One of my favorite theologian’s favorite theologians once said, “Jesus did ministry at the speed of 3 mph.”
At first, when I heard this it registered as a pithy point made by a bible teacher… because yes, Jesus walked everywhere so he did in fact do ministry at the speed of about 3mph.
However, we don’t walk everywhere. We drive. And if you are anything like me then you drive quick, fast, and in a hurry. Factor in modernity and the speed of information spreading is exponentially greater than this. We aren’t exactly comparing apples to apples here. So is the fact that Jesus did ministry at a pace of 3 mph really relevant? Immensely.
Something that the Lord has been convicting me of lately is my pace. I work 80 hours a week from three different jobs each with a different demand on its own, have 3 toddlers at home who have what seem like unending needs to be met, a gorgeous wife who is in a demanding and time-consuming graduate program, and a plethora of familial needs that seem to be arising more and more frequently. To say the least, we are rolling 90 to nothing with no end in sight. If I'm being honest, there was a part of me - albeit a prideful part - that was proud of this. I was meeting needs, getting things done, helping grow the church, operating in my calling, raising my kids, being a supportive husband, and a good son.
I was thriving…or so I thought.
I remember a day, quite recently, when the Lord put someone in my path to minister to. My only job at that moment was to be present with them, listen to their story, be a comfort, be an encouragement, and simply care. But I could not will myself to be there. My mind was racing with all the things that I needed to do, my body reacting to it by fidgeting, and my spirit was just callous. I'm embarrassed to say that, even though I sat through that conversation, I cannot honestly tell you what most of it was about. That's the day that the Lord convicted me about my pace.
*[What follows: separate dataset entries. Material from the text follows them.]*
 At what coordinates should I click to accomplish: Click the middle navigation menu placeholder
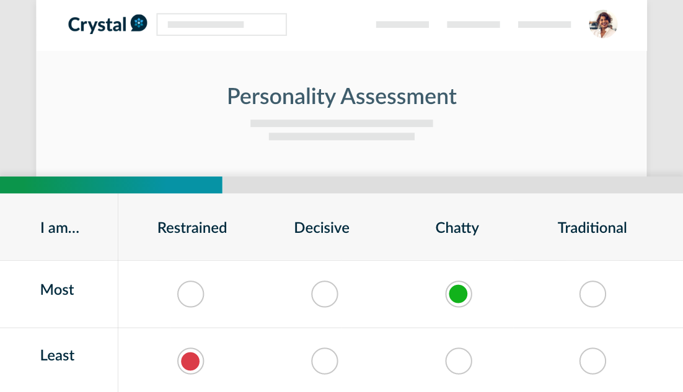click(x=474, y=25)
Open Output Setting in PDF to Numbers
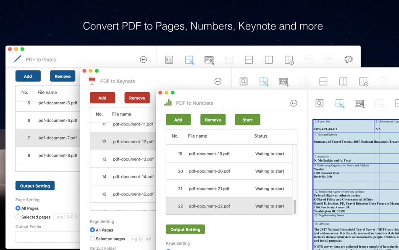Screen dimensions: 399x250 point(185,229)
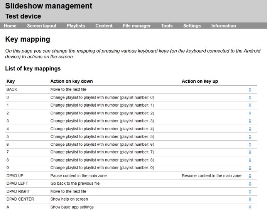The image size is (267, 211).
Task: Delete the DPAD LEFT mapping
Action: (x=250, y=184)
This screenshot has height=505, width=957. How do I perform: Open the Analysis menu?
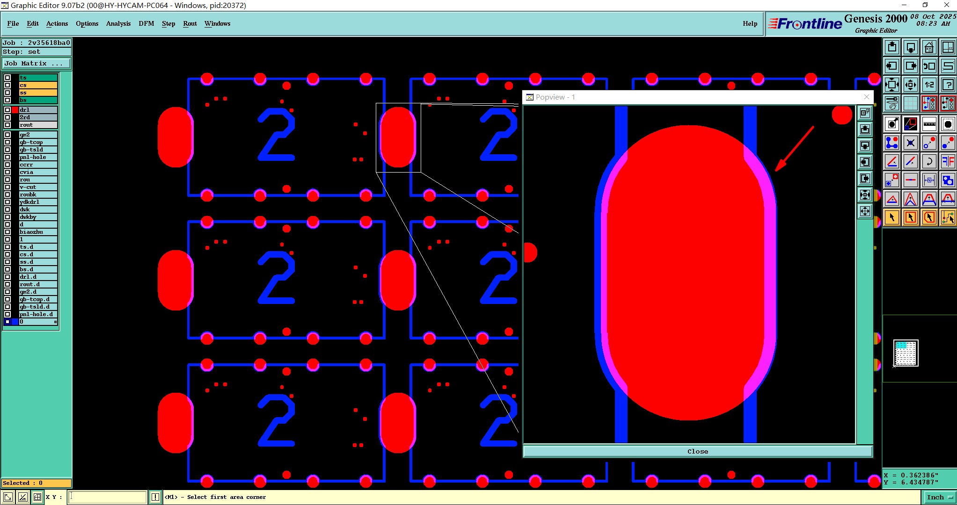pyautogui.click(x=118, y=23)
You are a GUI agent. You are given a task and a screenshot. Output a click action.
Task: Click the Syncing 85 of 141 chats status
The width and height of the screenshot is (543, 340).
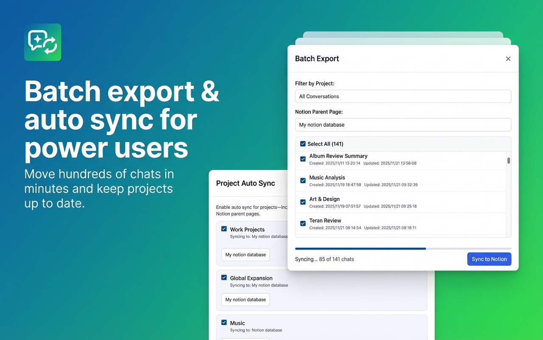click(x=324, y=259)
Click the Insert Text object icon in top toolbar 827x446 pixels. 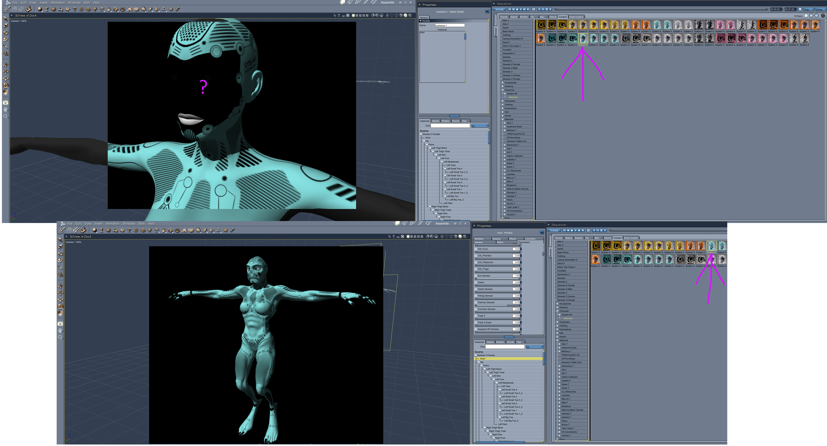point(74,9)
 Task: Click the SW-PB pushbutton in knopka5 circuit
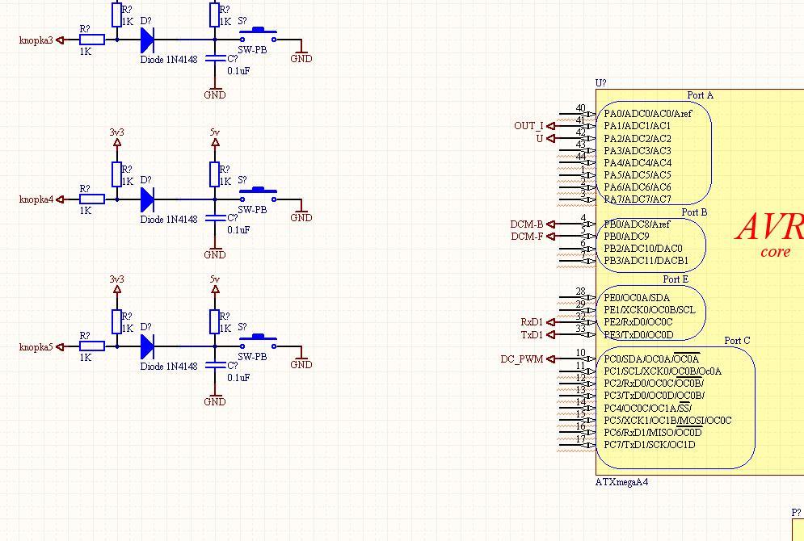pyautogui.click(x=258, y=340)
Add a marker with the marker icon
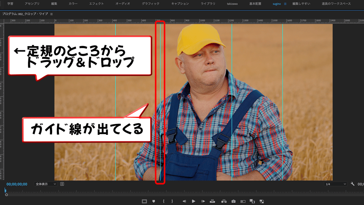The height and width of the screenshot is (205, 364). coord(154,201)
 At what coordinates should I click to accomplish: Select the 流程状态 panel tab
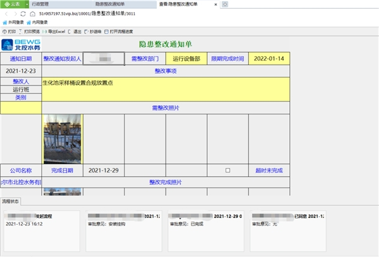(x=10, y=201)
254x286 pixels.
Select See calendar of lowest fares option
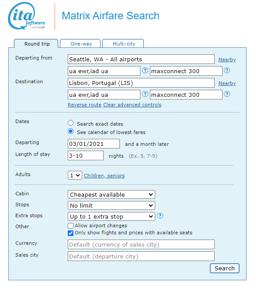(71, 131)
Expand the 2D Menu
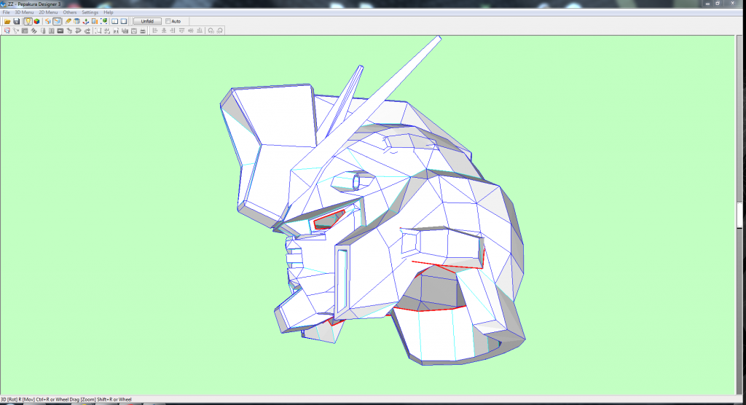The width and height of the screenshot is (746, 405). pos(48,12)
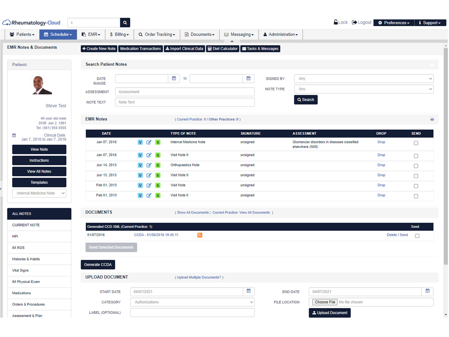Image resolution: width=449 pixels, height=337 pixels.
Task: Open the Order Tracking menu
Action: click(x=157, y=34)
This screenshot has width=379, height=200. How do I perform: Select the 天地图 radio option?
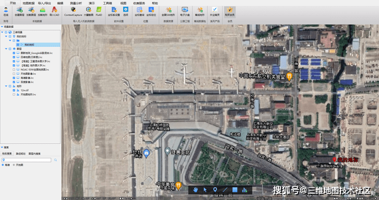coord(14,165)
He pointed me to Mark 10:49. If anyone had the excuse of being busy, it's the Savior of the world. In that chapter alone, Jesus is doing all kinds of works. He's just left one region and heads to Judea where he teaches the crowds, puts the Pharisees in their place, blesses the children who come to him, and teaches the rich young man. He gets on the road again where he foretells of his death a third time and teaches James and John. The Lord wanted to bring me to blind Bartimaeus. In the Jewish culture, blindness made Bartimaeus an outsider. He was unclean. Jesus was not even "supposed" to interact with him. Then we get to verse 49.
"And Jesus stopped…"
Jesus, the King of Kings, effectively puts saving the world on hold for a moment to be present with Bartimaeus when no one else would even touch him.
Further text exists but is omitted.